Sarah Bowker-Jones: one of the oldies [1978!] exhibiting presents ‘Dark Arches’. Loops of industrial yet delicate-looking striped plastic, bolted to heavier, painted joining sections, suspended from the gallery’s metal ceiling beams, almost reaching the floor. ‘Her process stems from an interest in the arches in caves, their formation, gestures and traces of humanity’ states the gallery information. This is certainly evident; the pieces suggesting openings, at different levels, and the heavily worked painterly surfaces relating to mankind’s history. I found myself enjoying the piece from a more childish perspective. They appear celebratory pieces, reminiscent by their colour and position, of ticker tape parades and ribbons. I felt they also assumed the roll of PE equipment in a sports hall due to the hard vastness of the gallery space. Interestingly the work has a suggestion of drawing about it.

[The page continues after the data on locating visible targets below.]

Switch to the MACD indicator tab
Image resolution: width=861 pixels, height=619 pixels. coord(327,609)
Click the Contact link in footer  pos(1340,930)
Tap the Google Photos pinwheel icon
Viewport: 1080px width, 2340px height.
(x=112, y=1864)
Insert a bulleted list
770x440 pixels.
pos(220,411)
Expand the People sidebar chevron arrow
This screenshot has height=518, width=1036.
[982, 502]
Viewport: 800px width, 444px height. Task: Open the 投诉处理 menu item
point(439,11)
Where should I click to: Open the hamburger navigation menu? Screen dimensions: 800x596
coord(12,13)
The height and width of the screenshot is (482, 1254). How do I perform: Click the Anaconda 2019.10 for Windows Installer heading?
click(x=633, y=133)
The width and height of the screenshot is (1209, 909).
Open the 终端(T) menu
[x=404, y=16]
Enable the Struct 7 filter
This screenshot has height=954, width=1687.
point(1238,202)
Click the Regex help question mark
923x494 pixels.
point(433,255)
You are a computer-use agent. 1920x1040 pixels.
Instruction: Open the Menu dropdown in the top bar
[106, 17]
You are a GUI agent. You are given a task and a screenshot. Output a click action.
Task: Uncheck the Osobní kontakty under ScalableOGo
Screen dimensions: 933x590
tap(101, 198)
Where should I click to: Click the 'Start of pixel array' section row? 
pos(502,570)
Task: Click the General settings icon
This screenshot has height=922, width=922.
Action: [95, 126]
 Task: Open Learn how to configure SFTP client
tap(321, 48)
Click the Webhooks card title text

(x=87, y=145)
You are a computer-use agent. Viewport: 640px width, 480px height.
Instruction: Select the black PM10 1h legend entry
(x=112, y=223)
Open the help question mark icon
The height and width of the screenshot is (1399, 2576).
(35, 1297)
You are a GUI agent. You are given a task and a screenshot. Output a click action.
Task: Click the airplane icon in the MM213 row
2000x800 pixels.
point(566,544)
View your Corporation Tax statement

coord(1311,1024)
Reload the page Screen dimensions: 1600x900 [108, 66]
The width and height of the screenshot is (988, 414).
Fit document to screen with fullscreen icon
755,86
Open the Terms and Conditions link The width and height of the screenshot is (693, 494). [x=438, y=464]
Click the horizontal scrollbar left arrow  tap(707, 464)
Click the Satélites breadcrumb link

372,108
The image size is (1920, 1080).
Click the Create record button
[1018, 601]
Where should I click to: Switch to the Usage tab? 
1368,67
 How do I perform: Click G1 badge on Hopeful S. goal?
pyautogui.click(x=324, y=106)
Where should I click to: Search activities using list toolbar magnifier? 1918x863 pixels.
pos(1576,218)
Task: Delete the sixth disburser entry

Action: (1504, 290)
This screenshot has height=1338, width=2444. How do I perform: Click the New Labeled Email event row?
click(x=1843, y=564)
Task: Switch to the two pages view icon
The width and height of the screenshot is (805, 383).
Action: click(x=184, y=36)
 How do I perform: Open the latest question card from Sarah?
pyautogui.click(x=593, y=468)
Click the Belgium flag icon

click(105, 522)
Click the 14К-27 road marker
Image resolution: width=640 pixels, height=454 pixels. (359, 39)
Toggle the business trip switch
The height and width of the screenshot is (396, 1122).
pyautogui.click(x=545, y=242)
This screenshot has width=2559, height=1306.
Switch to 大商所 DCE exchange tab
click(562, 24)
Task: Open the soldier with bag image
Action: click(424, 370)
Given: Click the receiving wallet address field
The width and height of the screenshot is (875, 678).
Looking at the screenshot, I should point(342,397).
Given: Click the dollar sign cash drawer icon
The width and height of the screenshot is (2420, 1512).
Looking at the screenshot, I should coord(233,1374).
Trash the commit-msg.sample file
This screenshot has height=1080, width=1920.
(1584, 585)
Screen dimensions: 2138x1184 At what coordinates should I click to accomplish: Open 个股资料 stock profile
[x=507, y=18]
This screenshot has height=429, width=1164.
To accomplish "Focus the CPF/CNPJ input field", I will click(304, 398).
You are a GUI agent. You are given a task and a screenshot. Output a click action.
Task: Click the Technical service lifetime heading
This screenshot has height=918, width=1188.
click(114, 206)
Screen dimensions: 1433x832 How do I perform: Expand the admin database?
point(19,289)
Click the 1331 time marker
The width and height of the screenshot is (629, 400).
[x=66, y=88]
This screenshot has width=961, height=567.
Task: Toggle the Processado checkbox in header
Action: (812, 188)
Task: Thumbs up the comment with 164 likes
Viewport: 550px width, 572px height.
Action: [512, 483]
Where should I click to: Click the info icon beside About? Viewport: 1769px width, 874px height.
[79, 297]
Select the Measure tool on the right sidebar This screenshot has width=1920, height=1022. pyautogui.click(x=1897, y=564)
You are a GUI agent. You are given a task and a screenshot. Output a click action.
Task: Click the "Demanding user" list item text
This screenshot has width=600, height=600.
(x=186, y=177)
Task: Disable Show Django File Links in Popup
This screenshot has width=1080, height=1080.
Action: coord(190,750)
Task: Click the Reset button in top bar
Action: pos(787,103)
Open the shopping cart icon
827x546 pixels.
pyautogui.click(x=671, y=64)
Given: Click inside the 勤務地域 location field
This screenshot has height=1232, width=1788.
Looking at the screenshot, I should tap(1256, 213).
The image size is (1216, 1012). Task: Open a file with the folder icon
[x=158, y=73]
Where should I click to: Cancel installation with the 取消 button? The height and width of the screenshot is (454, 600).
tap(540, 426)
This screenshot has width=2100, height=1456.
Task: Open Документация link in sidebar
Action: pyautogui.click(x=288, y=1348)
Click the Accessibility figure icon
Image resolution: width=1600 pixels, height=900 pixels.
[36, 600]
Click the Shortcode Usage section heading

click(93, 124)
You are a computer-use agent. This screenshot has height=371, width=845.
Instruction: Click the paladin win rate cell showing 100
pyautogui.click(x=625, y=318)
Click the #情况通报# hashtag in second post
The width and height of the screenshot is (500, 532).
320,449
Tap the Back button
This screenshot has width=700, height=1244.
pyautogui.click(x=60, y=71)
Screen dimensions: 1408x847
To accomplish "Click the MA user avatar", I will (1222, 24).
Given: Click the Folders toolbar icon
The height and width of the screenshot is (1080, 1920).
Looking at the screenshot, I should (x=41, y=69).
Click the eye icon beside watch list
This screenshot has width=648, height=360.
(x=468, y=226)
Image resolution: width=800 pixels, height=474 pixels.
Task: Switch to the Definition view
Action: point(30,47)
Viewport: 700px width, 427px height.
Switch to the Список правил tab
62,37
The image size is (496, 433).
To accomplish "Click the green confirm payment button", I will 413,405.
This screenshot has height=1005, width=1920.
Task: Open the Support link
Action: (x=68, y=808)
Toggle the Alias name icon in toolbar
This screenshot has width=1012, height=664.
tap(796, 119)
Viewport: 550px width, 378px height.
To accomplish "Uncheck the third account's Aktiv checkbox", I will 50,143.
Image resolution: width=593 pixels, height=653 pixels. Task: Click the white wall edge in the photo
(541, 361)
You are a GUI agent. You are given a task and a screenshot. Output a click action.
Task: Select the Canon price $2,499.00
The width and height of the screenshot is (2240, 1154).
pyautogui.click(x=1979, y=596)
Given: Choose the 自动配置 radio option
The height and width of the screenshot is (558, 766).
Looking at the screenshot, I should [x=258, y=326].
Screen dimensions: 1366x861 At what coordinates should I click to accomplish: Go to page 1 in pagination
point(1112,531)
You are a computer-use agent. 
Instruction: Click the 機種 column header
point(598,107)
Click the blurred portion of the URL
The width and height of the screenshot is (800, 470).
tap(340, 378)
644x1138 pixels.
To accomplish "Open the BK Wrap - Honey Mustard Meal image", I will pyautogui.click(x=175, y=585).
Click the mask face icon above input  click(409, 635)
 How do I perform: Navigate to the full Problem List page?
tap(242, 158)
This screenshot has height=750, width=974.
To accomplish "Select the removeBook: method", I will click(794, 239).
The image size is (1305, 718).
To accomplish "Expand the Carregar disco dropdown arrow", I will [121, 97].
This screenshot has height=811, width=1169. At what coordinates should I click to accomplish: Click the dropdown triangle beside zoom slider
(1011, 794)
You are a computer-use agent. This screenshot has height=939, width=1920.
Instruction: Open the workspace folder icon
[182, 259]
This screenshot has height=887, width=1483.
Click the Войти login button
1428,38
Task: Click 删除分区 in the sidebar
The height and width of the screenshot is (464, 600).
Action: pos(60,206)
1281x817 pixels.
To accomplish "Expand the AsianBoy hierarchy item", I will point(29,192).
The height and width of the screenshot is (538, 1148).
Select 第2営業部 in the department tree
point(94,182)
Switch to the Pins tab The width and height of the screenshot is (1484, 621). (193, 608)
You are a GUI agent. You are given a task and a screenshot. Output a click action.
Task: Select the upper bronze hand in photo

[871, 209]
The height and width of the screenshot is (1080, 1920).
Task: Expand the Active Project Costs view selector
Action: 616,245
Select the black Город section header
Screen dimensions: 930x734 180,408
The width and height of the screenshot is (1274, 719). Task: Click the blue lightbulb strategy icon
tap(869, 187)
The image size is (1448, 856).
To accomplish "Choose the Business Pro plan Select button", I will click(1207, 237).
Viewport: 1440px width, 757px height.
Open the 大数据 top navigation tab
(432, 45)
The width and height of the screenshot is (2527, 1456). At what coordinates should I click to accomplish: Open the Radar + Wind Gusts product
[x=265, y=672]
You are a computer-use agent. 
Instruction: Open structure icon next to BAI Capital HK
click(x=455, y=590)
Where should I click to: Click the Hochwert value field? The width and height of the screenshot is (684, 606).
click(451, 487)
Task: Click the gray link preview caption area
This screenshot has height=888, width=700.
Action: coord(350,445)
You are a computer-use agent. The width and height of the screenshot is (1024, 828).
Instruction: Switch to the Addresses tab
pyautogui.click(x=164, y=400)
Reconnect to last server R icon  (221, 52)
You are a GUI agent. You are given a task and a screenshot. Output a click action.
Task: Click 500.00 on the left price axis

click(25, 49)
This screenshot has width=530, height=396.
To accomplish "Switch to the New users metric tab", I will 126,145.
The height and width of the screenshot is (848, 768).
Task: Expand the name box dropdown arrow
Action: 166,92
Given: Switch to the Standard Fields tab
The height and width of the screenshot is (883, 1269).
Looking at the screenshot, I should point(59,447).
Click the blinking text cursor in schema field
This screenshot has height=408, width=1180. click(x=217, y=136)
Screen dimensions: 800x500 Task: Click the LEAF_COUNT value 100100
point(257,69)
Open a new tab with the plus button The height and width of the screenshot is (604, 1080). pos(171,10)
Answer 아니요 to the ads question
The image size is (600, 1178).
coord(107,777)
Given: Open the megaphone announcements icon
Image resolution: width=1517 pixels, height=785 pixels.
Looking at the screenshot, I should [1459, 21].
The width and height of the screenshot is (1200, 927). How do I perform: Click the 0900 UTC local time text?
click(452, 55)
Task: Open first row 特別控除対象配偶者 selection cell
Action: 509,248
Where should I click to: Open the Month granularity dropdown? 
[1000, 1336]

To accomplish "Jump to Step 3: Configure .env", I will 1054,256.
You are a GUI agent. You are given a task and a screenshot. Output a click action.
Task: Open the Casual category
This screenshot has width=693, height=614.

Pesce Khete’s [1980] work also seems drawing based. The somewhat tatty, unconventionally made and hung work is a selection of indulgent drawings / paintings. These are contemporary studio paintings at their best. Made by the artist for the artist, without too much care given to the world. They are packed with energy, a little aggression, mistakes, cover ups, nods to Abstract Expressionism and German Neo-expressionism. There is an exciting lawless quality to them. The pieces are drawn with oil stick on Fabriano paper. Paper is added on top of paint and paint on top of that. They seem somewhat intuitive but I think that’s where their excitement lies. In the paintings are abstract forms, people, animals, a table, maybe the things in Khete’s head or studio, quickly drawn. There are two framed paintings. One could be a section from a Kossoff, while the unframed work is more inline with Michael Swaney and Misaki Kawai.
If You Can Hold Your Breath brings together seven young artists at a stage in their careers where they’re not yet bogged down with discipline, rules, collectors and gallerists who are after a certain way of working. The exhibition shows an excitement that can still be found in contemporary art, just not that often.